In his final chapter, “The Counterrevolution and the ‘Second Revolution’”, Der Matossian introduces the term, “Second Revolution”, which becomes central to his analysis designating a counter-revolution and a counter-movement from forces within the Ottoman state that were the results of the first revolution in 1908. While the first revolution allowed “dreams” about constitutionalist harmony of all Ottoman subjects, the second revolution “shattered” those ambitions and hopes. In the author’s words: “In short, the Counterrevolution led to the demise of the Ottoman dream that the Revolution had promised to fulfill” (p. 149). The events in April 1909 unleashed fears inside the three nondominant groups of falling “back into the abyss of absolutism and the ancien régime” (p. 149).
The culmination of despair and mistrust were the Adana massacres in April 1909. The author outlines in detail the escalation and how the Armenians turned, once again, into victims. The ambivalent role of the CUP and the tensions afterwards between the Armenian revolutionary parties and the central government followed the opposite path, when compared to the ideas of fall 1908. As a reaction, they finally “resorted to mobilizing international powers to exert pressure on the Ottoman government” (p. 178).
The development was not the same for the Jews who were able to mobilise own troops to fight along with the Action Army against the Counter- revolutionaries in Istanbul. The reaction of different ethnic groups to the Second Revolution depended on geography and composition of the population. Against general belief, Der Matossian argues that the Counterrevolution was less about religious fanaticism than a multi-actor event against the power shifts and new values of the first revolution (pp. 151–152). Contradiction and ambiguity pervaded that revolutionary era. He concludes that Ottomanism fell victim to the rise of nationalisms. The two revolutions were turning points for the Jews, Armenians, and Arabs. The latter’s perception that the “dark history of the empire” (p. 176) would be over, was seriously shattered, even before the Ottoman cataclysm of the 1910s was unleashed.

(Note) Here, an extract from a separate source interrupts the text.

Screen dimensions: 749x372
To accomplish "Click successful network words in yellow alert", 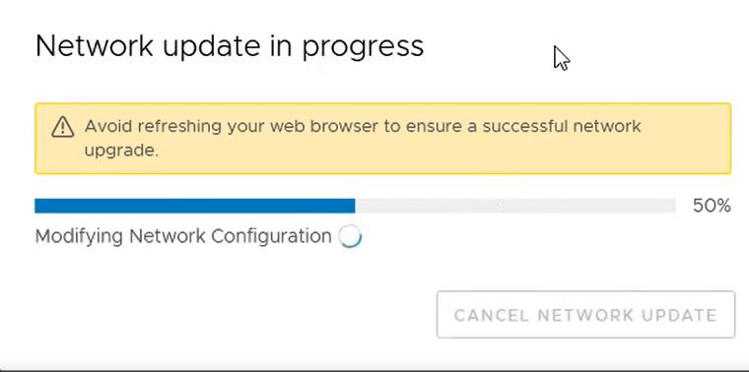I will (562, 126).
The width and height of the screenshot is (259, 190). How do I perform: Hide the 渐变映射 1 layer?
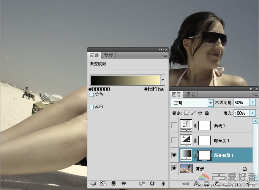(174, 155)
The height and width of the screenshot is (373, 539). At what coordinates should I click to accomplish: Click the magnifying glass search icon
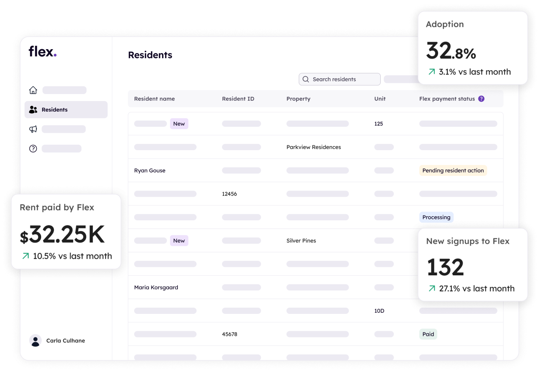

Shattered Dreams of Revolution explores ecclesiastical politics that previously had found little interest among historians. It is a well focused, well written and innovative comparative contribution to the field of the Second Constitutional Period in late-Ottoman Turkey. All those interested in the question why the first attempt to achieve democratic constitutionalism failed in the Middle East a hundred years ago will greatly profit from this fine study.